- _WHAT IS BEING ASKED_
Please render the text lines of the records below as a numbered list, skipping any blank lines and leaving the pictures out.
BEGIN SUPPLIED INFORMATION
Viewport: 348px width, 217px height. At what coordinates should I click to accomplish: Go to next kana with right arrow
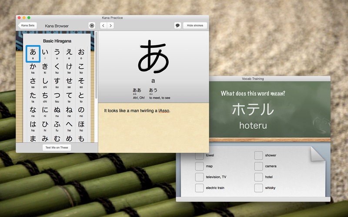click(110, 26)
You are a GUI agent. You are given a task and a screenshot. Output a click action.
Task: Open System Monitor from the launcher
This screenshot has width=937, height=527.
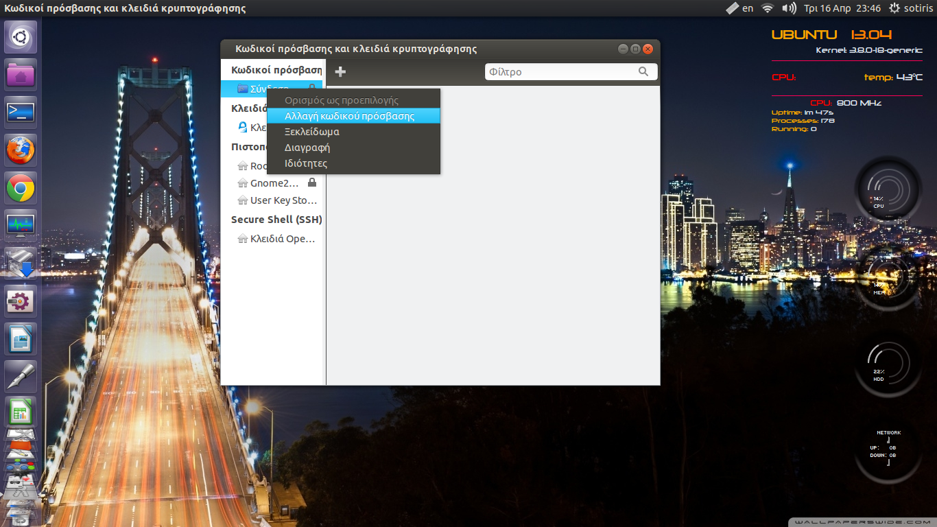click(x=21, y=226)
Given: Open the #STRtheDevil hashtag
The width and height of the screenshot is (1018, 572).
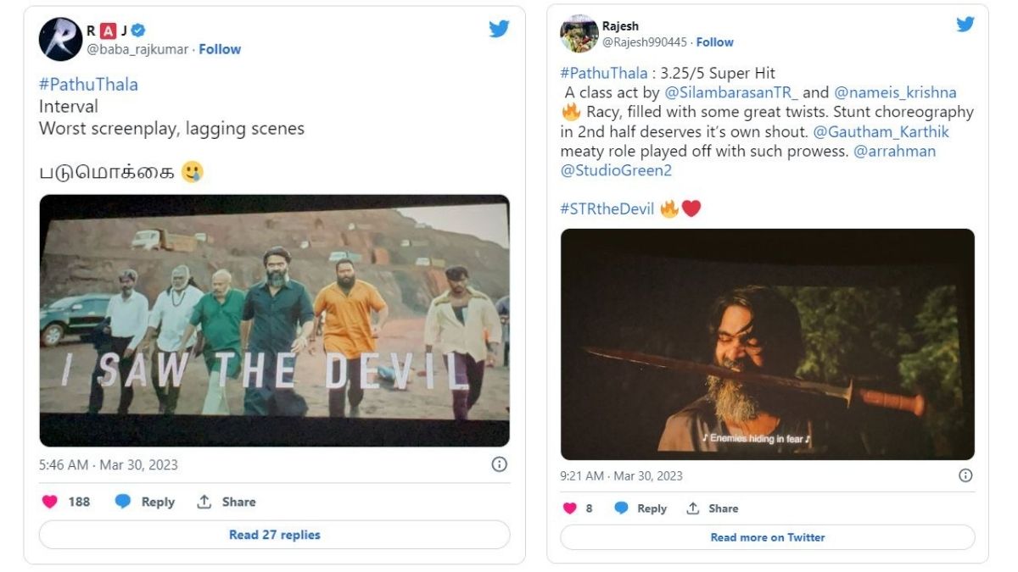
END SUPPLIED INFORMATION
- _RESULT BELOW_
1. Viewport: 348px width, 217px height. At what coordinates should I click to accomplish: Go to next kana with right arrow
2. click(110, 26)
3. You are a GUI agent. You are given a task and a screenshot. Output a click action.
4. Task: Open System Monitor from the launcher
5. This screenshot has width=937, height=527.
6. click(x=21, y=226)
7. Given: Open the #STRtheDevil hashtag
8. The width and height of the screenshot is (1018, 572).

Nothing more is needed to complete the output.